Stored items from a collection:

— Start —

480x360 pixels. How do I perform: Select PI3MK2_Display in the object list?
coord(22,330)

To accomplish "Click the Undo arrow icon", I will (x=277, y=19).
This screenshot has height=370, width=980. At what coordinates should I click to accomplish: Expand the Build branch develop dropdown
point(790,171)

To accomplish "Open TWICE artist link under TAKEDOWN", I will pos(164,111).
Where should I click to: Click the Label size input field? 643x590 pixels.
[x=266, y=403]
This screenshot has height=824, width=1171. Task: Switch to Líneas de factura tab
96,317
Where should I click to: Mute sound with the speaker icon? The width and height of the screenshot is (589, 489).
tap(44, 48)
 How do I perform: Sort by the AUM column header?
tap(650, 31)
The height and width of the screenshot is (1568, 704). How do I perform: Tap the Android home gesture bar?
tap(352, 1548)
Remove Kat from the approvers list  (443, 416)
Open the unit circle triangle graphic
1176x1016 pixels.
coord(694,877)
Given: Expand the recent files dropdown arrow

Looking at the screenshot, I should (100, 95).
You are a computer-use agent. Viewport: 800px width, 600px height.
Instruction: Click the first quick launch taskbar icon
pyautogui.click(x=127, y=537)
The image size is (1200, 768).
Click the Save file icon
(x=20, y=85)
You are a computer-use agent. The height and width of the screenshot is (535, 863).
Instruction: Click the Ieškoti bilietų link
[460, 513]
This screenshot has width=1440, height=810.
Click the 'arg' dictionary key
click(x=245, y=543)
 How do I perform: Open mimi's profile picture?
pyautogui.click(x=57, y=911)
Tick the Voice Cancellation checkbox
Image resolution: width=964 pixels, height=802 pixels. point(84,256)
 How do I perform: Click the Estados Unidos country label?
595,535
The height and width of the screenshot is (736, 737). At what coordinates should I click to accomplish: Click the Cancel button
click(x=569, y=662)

— End —

§ SHORT TASK
Can you turn the material above into a JSON list of strings, with one string per line and the blank lines left out?

§ CORRECT RESULT
[
  "480x360 pixels. How do I perform: Select PI3MK2_Display in the object list?",
  "coord(22,330)",
  "To accomplish \"Click the Undo arrow icon\", I will (x=277, y=19).",
  "This screenshot has height=370, width=980. At what coordinates should I click to accomplish: Expand the Build branch develop dropdown",
  "point(790,171)",
  "To accomplish \"Open TWICE artist link under TAKEDOWN\", I will pos(164,111).",
  "Where should I click to: Click the Label size input field? 643x590 pixels.",
  "[x=266, y=403]",
  "This screenshot has height=824, width=1171. Task: Switch to Líneas de factura tab",
  "96,317",
  "Where should I click to: Mute sound with the speaker icon? The width and height of the screenshot is (589, 489).",
  "tap(44, 48)",
  " How do I perform: Sort by the AUM column header?",
  "tap(650, 31)",
  "The height and width of the screenshot is (1568, 704). How do I perform: Tap the Android home gesture bar?",
  "tap(352, 1548)",
  "Remove Kat from the approvers list  (443, 416)",
  "Open the unit circle triangle graphic",
  "1176x1016 pixels.",
  "coord(694,877)",
  "Given: Expand the recent files dropdown arrow",
  "Looking at the screenshot, I should (100, 95).",
  "You are a computer-use agent. Viewport: 800px width, 600px height.",
  "Instruction: Click the first quick launch taskbar icon",
  "pyautogui.click(x=127, y=537)",
  "The image size is (1200, 768).",
  "Click the Save file icon",
  "(x=20, y=85)",
  "You are a computer-use agent. The height and width of the screenshot is (535, 863).",
  "Instruction: Click the Ieškoti bilietų link",
  "[460, 513]",
  "This screenshot has width=1440, height=810.",
  "Click the 'arg' dictionary key",
  "click(x=245, y=543)",
  " How do I perform: Open mimi's profile picture?",
  "pyautogui.click(x=57, y=911)",
  "Tick the Voice Cancellation checkbox",
  "Image resolution: width=964 pixels, height=802 pixels. point(84,256)",
  " How do I perform: Click the Estados Unidos country label?",
  "595,535",
  "The height and width of the screenshot is (736, 737). At what coordinates should I click to accomplish: Click the Cancel button",
  "click(x=569, y=662)"
]